◆ Task instructions:
Start to finish, copy the data exactly.
───── Records for this task ─────
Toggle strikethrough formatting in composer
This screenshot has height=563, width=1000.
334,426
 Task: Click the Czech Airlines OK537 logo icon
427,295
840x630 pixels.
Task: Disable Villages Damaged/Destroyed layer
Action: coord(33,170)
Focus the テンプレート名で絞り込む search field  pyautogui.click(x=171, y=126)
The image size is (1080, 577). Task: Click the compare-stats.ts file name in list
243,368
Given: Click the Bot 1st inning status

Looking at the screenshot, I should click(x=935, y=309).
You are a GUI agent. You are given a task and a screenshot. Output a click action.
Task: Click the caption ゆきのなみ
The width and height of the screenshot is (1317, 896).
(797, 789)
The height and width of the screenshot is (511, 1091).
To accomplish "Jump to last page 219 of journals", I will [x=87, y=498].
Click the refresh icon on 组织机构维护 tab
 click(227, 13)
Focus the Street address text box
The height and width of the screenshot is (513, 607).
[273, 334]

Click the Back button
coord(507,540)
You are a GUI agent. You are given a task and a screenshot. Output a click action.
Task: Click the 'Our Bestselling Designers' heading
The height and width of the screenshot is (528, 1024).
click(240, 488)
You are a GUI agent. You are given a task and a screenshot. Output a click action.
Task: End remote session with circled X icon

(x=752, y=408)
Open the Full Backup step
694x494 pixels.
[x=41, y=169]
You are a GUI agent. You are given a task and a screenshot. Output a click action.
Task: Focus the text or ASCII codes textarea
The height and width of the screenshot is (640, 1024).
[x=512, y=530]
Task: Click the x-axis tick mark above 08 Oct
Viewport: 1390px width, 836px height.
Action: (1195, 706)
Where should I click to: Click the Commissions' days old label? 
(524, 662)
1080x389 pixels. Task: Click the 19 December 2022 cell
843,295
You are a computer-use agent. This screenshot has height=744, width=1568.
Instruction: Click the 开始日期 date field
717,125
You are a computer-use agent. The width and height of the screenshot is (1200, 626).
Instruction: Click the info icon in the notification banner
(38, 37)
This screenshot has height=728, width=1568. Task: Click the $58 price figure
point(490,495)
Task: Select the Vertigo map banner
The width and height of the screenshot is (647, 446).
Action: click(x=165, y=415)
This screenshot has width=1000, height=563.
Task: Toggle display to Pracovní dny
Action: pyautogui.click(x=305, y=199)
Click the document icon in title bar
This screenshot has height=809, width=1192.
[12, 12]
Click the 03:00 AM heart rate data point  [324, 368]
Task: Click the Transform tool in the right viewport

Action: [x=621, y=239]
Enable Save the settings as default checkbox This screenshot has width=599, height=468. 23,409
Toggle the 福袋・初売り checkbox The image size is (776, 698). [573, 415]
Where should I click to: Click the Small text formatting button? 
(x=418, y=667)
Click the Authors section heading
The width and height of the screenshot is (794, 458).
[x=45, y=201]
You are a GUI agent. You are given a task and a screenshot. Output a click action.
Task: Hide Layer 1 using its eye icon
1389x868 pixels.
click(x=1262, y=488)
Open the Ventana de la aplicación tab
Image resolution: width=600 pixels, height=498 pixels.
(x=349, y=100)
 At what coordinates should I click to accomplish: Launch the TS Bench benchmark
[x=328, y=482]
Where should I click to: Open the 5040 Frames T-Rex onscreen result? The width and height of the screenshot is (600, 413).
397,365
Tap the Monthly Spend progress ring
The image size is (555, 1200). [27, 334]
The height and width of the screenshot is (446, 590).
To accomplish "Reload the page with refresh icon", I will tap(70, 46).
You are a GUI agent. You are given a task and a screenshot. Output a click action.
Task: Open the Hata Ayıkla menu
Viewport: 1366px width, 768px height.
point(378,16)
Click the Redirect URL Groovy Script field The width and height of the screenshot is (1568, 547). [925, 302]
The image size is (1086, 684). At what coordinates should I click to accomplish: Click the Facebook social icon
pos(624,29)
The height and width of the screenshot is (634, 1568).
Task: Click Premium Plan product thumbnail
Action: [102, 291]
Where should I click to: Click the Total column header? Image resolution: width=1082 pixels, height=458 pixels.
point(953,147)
─────
◆ Written response:
Toggle strikethrough formatting in composer
This screenshot has height=563, width=1000.
334,426
 Task: Click the Czech Airlines OK537 logo icon
427,295
840x630 pixels.
Task: Disable Villages Damaged/Destroyed layer
Action: coord(33,170)
Focus the テンプレート名で絞り込む search field  pyautogui.click(x=171, y=126)
The image size is (1080, 577). Task: Click the compare-stats.ts file name in list
243,368
Given: Click the Bot 1st inning status

Looking at the screenshot, I should click(x=935, y=309).
You are a GUI agent. You are given a task and a screenshot. Output a click action.
Task: Click the caption ゆきのなみ
The width and height of the screenshot is (1317, 896).
(797, 789)
The height and width of the screenshot is (511, 1091).
To accomplish "Jump to last page 219 of journals", I will [x=87, y=498].
Click the refresh icon on 组织机构维护 tab
 click(227, 13)
Focus the Street address text box
The height and width of the screenshot is (513, 607).
[273, 334]

Click the Back button
coord(507,540)
You are a GUI agent. You are given a task and a screenshot. Output a click action.
Task: Click the 'Our Bestselling Designers' heading
The height and width of the screenshot is (528, 1024).
click(240, 488)
You are a GUI agent. You are given a task and a screenshot. Output a click action.
Task: End remote session with circled X icon

(x=752, y=408)
Open the Full Backup step
694x494 pixels.
[x=41, y=169]
You are a GUI agent. You are given a task and a screenshot. Output a click action.
Task: Focus the text or ASCII codes textarea
The height and width of the screenshot is (640, 1024).
[x=512, y=530]
Task: Click the x-axis tick mark above 08 Oct
Viewport: 1390px width, 836px height.
Action: (1195, 706)
Where should I click to: Click the Commissions' days old label? 
(524, 662)
1080x389 pixels. Task: Click the 19 December 2022 cell
843,295
You are a computer-use agent. This screenshot has height=744, width=1568.
Instruction: Click the 开始日期 date field
717,125
You are a computer-use agent. The width and height of the screenshot is (1200, 626).
Instruction: Click the info icon in the notification banner
(38, 37)
This screenshot has height=728, width=1568. Task: Click the $58 price figure
point(490,495)
Task: Select the Vertigo map banner
The width and height of the screenshot is (647, 446).
Action: click(x=165, y=415)
This screenshot has width=1000, height=563.
Task: Toggle display to Pracovní dny
Action: pyautogui.click(x=305, y=199)
Click the document icon in title bar
This screenshot has height=809, width=1192.
[12, 12]
Click the 03:00 AM heart rate data point  [324, 368]
Task: Click the Transform tool in the right viewport

Action: [x=621, y=239]
Enable Save the settings as default checkbox This screenshot has width=599, height=468. 23,409
Toggle the 福袋・初売り checkbox The image size is (776, 698). [573, 415]
Where should I click to: Click the Small text formatting button? 
(x=418, y=667)
Click the Authors section heading
The width and height of the screenshot is (794, 458).
[x=45, y=201]
You are a GUI agent. You are given a task and a screenshot. Output a click action.
Task: Hide Layer 1 using its eye icon
1389x868 pixels.
click(x=1262, y=488)
Open the Ventana de la aplicación tab
Image resolution: width=600 pixels, height=498 pixels.
(x=349, y=100)
 At what coordinates should I click to accomplish: Launch the TS Bench benchmark
[x=328, y=482]
Where should I click to: Open the 5040 Frames T-Rex onscreen result? The width and height of the screenshot is (600, 413).
397,365
Tap the Monthly Spend progress ring
The image size is (555, 1200). [27, 334]
The height and width of the screenshot is (446, 590).
To accomplish "Reload the page with refresh icon", I will tap(70, 46).
You are a GUI agent. You are given a task and a screenshot. Output a click action.
Task: Open the Hata Ayıkla menu
Viewport: 1366px width, 768px height.
point(378,16)
Click the Redirect URL Groovy Script field The width and height of the screenshot is (1568, 547). [925, 302]
The image size is (1086, 684). At what coordinates should I click to accomplish: Click the Facebook social icon
pos(624,29)
The height and width of the screenshot is (634, 1568).
Task: Click Premium Plan product thumbnail
Action: [102, 291]
Where should I click to: Click the Total column header? Image resolution: width=1082 pixels, height=458 pixels.
point(953,147)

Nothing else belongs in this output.